Text provided |
• • • • • • •
Outbreak of Rift Valley Fever kills 60 in Sudan
02.11.2007 - World Health Organization officials said Sudan had been "upfront and transparent" in alerting the international community to the disease.
GENEVA: An outbreak of Rift Valley Fever in Sudan has killed 60 people and infected at least 65 more, the World Health Organization said Friday. WHO officials were alerted to an outbreak of hemorrhagic fever in Sudan's White Nile, Sinnar and Gezira states on Oct. 18, but only determined the exact nature of the disease in the past 48 hours, a spokesman for the U.N. health agency said. "We have now got lab confirmation that in fact those cases were positive for Rift Valley Fever," John Rainford told The Associated Press. Rift Valley Fever is normally a mild disease with a fatality rate of around 1 percent, suggesting that there are many more cases undetected in the area, he said. There is no treatment for the disease, which is spread to humans from livestock. Rainford said Sudanese officials had been "upfront and transparent" in alerting the international community to the disease — essential to containing the outbreak and helping those affected. Since 1930, when the virus was first isolated during an investigation into an epidemic among sheep on a farm in the Rift Valley of Kenya, there have been outbreaks in sub-Saharan and North Africa.
• • • • • • •
Raw data |

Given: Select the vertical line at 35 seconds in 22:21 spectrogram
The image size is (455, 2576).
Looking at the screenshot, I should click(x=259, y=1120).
• • • • • • •
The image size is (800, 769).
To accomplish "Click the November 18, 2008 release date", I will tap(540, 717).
• • • • • • •
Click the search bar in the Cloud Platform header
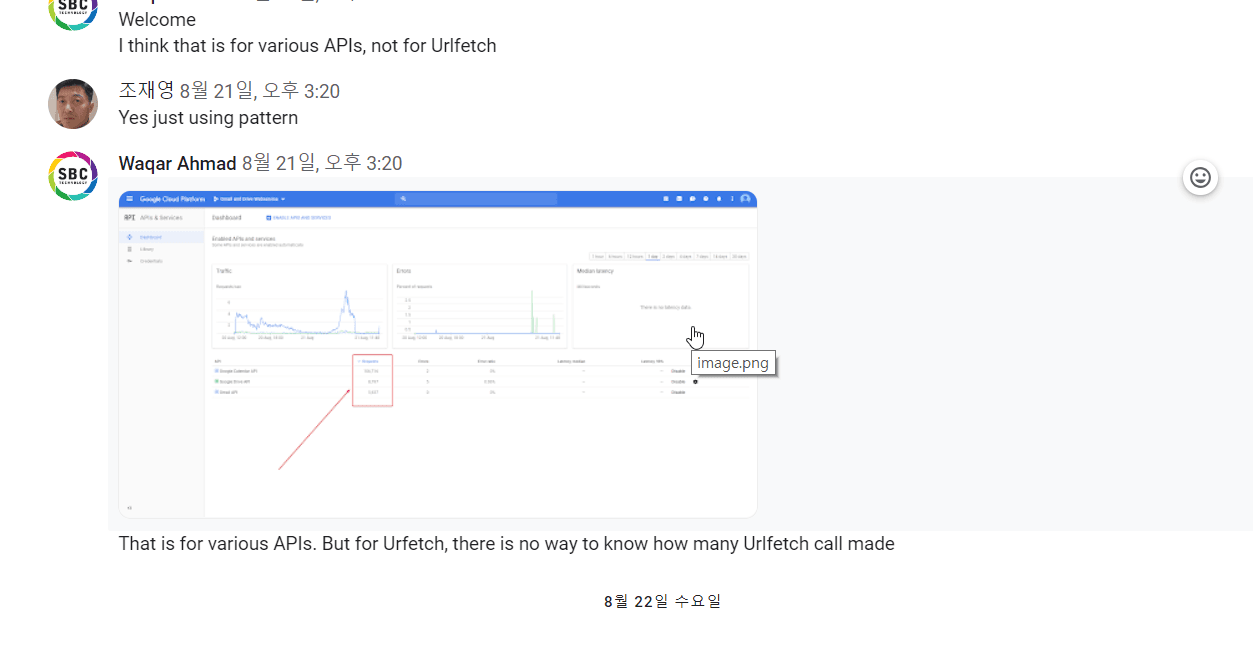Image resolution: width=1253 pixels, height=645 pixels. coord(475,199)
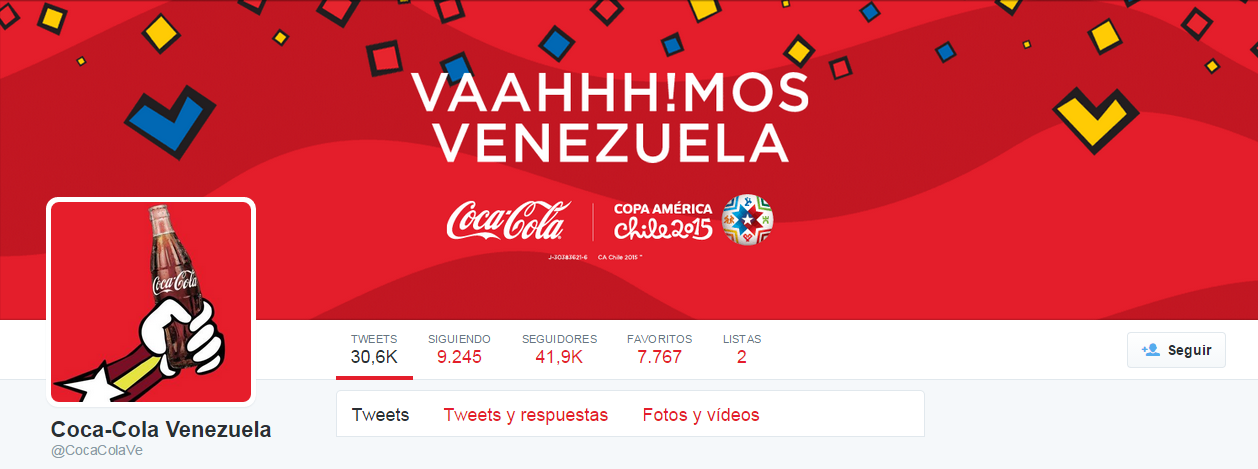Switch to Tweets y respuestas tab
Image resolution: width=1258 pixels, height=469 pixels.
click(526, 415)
• • • • • • •
Questions |
**A)** Could you copy the Rift Valley Fever article above word for word, from "Outbreak of Rift Valley Fever kills" up to and including "to the disease."?
**B)** Which Sudanese states does the Rift Valley Fever article above name as places where the outbreak of hemorrhagic fever was reported?

Solutions to the tasks |
**A)**
Outbreak of Rift Valley Fever kills 60 in Sudan
02.11.2007 - World Health Organization officials said Sudan had been "upfront and transparent" in alerting the international community to the disease.

**B)** White Nile, Sinnar, Gezira